A Visit with Al Simon
By
A Visit with Al Simon
06-06-08
Story by Richard Parks and Photographs by Roger Rohrdanz
We met Al Simon at Jim Meyer Enterprises, located right above Lake Matthews, in as scenic and picturesque a place to have a hot rod shop as you will find anywhere. Al sports this big mustache and goatee and a smile that matches. He works with Jim Meyer on restoration of some of the most beautiful hot rods and customs cars, but also has his own shop in Riverside, California. He does chassis work and fabrication, but as he told us, “we have to be a jack of all trades.” By his work we could tell that he was a master of all these trades. Al was born in 1949 in Pico Rivera, California and attended Rancho High School for a year, before his family moved to Covina, where he attended Covina High School. He took metal and wood shop and worked with his father on cars. His father, John Simon, drove road racing cars and Al helped him build and maintain his father’s cars. He worked at Baldwin Park Motorcycle Shop while he was in high school and built motorcycles and other mechanical work. He owned a 1930 Ford 3-Window coupe with a Merc engine while he was in school, but didn’t join any high school car clubs and graduated in 1967. Simon enlisted in the Army in 1967, just after he got out of school and spent one year in Viet Nam, assigned to the 173rd Airborne Infantry Division. After his discharge from the Army, Al worked on Mercedes, Porsches and other European cars, but decided not to go to Europe to pursue the advanced training schools that would have been required of him.
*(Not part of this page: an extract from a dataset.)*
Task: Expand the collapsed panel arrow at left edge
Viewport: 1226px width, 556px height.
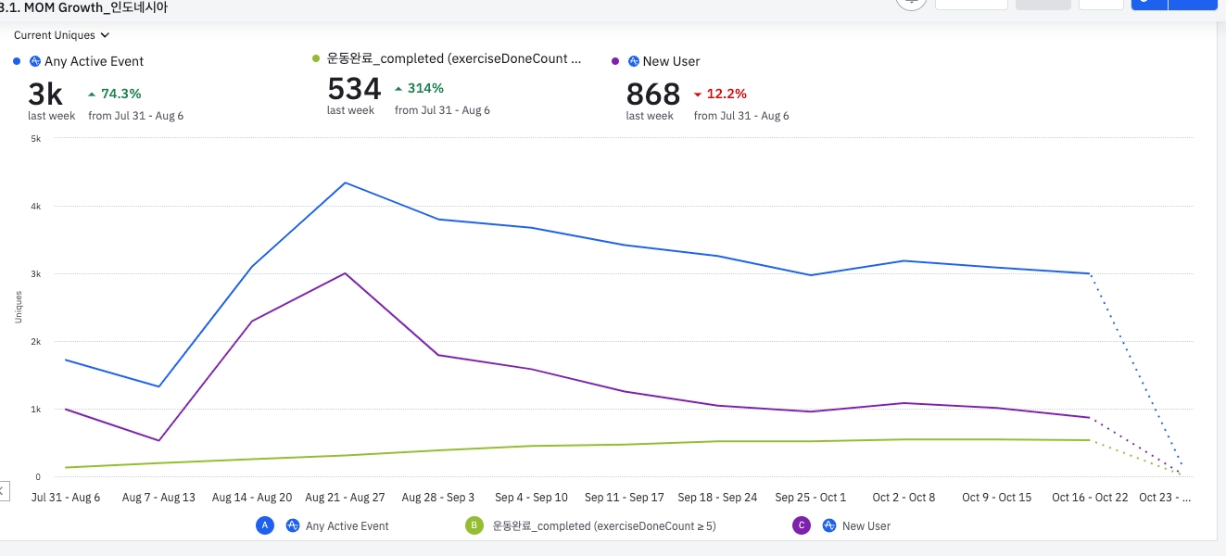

He worked for Brooks Products Industries in El Monte, California, a well-known machine shop, then found a job with TCI Engineering in Ontario, building hot rod chassis. He then worked for Boyd Coddington at his shop in Stanton and was on Boyd’s TV show, American Hot Rod, for three years. I asked him what it was like to work for Boyd on the TV show under all that pressure and he told me that “it wasn’t a lot of pressure for me. They left me alone to do my work and if they started to get excited, I let them know better,” he told me. Al is self-employed and comes into Jim Meyer’s shop to help him out with his projects. He is a builder, fabricator and restorer in his own right and has a shop called Al Simon Fabrications. He lives in Riverside, California and has been married three times, but has no children. As a kid, Al remembers racing quarter midgets in Norwalk. They were a hot rage in the 1950’s and there are still ¼ midgets racing. The tracks are tiny, maybe only 1/20th of a mile, but the action is fast and furious and those cars could really create some action. That’s where a lot of oval track professionals got their start in racing, sometimes as young as five years old. Al raced against Bobby Olivero, Jimmy Oskie, Dean Thompson and other hot shoes. Oskie won a string of championships and Olivero was my cousin, Mike Olivero’s first cousin. My father promised to get me a ¼ midget to race against the Oliveros, but that never happened and I could see how Al Simon so fondly remembered those days.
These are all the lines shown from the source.